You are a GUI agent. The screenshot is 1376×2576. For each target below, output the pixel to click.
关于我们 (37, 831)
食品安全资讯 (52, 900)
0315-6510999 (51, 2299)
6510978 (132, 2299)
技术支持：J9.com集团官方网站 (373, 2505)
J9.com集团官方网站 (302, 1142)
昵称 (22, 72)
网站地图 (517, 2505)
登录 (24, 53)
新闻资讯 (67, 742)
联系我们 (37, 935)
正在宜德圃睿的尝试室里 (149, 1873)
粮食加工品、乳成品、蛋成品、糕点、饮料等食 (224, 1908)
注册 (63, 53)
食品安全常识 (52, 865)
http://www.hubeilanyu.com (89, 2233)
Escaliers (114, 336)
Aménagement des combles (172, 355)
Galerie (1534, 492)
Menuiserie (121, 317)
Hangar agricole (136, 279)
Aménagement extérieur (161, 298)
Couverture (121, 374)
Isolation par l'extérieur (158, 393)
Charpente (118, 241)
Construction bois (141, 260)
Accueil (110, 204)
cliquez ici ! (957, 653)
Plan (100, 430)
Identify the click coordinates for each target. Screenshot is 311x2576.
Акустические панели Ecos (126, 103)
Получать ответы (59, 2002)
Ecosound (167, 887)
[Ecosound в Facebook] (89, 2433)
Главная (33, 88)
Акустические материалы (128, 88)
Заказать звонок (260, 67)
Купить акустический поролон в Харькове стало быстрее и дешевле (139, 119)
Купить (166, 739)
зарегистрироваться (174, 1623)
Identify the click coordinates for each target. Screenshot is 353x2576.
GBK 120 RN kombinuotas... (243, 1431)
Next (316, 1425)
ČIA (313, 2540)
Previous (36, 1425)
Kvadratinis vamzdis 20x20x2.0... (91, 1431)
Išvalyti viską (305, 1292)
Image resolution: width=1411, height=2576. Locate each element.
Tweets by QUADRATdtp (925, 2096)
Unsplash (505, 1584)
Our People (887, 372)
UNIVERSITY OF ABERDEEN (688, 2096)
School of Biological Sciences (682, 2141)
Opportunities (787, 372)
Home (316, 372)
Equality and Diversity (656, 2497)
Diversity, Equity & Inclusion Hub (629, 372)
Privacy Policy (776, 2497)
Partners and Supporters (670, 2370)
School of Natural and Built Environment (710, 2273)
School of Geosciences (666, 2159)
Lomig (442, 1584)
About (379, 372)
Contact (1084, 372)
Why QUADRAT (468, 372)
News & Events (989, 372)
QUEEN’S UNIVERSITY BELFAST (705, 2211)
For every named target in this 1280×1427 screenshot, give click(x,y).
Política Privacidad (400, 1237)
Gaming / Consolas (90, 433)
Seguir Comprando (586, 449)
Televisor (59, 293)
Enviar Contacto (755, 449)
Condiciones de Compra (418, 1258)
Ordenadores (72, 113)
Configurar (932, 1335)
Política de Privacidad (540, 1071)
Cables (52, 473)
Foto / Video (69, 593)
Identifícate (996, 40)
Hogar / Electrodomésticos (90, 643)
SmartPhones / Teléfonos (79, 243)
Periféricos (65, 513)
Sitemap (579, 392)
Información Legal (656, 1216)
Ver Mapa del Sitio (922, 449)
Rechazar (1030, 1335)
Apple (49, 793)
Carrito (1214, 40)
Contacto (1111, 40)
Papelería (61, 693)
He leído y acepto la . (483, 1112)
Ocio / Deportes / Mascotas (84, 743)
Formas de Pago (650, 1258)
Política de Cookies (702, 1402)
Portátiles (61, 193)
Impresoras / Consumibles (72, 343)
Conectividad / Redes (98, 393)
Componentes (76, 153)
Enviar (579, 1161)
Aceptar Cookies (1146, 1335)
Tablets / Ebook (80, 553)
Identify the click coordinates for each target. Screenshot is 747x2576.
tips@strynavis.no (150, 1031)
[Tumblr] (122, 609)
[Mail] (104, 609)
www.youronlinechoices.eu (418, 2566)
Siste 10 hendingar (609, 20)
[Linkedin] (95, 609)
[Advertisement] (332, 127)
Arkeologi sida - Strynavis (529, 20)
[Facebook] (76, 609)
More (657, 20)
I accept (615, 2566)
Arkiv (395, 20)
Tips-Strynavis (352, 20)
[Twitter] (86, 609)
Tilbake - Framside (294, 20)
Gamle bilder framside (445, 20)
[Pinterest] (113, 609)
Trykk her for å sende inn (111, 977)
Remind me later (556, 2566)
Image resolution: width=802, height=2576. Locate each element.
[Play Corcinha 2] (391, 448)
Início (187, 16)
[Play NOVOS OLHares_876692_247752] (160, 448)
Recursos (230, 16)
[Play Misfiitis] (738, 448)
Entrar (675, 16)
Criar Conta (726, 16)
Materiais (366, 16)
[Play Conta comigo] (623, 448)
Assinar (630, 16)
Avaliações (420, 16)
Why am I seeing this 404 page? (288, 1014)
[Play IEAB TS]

▶ [Brief]:
Could you return exactly the stretch of the data above that starts at the line with "Купить акустический поролон" and ends at the line with "Enviar (579, 1161)", both lines included?

▶ [Solution]:
Купить акустический поролон в Харькове стало быстрее и дешевле (139, 119)
Купить (166, 739)
зарегистрироваться (174, 1623)
Identify the click coordinates for each target. Screenshot is 353x2576.
GBK 120 RN kombinuotas... (243, 1431)
Next (316, 1425)
ČIA (313, 2540)
Previous (36, 1425)
Kvadratinis vamzdis 20x20x2.0... (91, 1431)
Išvalyti viską (305, 1292)
Image resolution: width=1411, height=2576. Locate each element.
Tweets by QUADRATdtp (925, 2096)
Unsplash (505, 1584)
Our People (887, 372)
UNIVERSITY OF ABERDEEN (688, 2096)
School of Biological Sciences (682, 2141)
Opportunities (787, 372)
Home (316, 372)
Equality and Diversity (656, 2497)
Diversity, Equity & Inclusion Hub (629, 372)
Privacy Policy (776, 2497)
Partners and Supporters (670, 2370)
School of Natural and Built Environment (710, 2273)
School of Geosciences (666, 2159)
Lomig (442, 1584)
About (379, 372)
Contact (1084, 372)
Why QUADRAT (468, 372)
News & Events (989, 372)
QUEEN’S UNIVERSITY BELFAST (705, 2211)
For every named target in this 1280×1427 screenshot, give click(x,y).
Política Privacidad (400, 1237)
Gaming / Consolas (90, 433)
Seguir Comprando (586, 449)
Televisor (59, 293)
Enviar Contacto (755, 449)
Condiciones de Compra (418, 1258)
Ordenadores (72, 113)
Configurar (932, 1335)
Política de Privacidad (540, 1071)
Cables (52, 473)
Foto / Video (69, 593)
Identifícate (996, 40)
Hogar / Electrodomésticos (90, 643)
SmartPhones / Teléfonos (79, 243)
Periféricos (65, 513)
Sitemap (579, 392)
Información Legal (656, 1216)
Ver Mapa del Sitio (922, 449)
Rechazar (1030, 1335)
Apple (49, 793)
Carrito (1214, 40)
Contacto (1111, 40)
Papelería (61, 693)
He leído y acepto la . (483, 1112)
Ocio / Deportes / Mascotas (84, 743)
Formas de Pago (650, 1258)
Política de Cookies (702, 1402)
Portátiles (61, 193)
Impresoras / Consumibles (72, 343)
Conectividad / Redes (98, 393)
Componentes (76, 153)
Enviar (579, 1161)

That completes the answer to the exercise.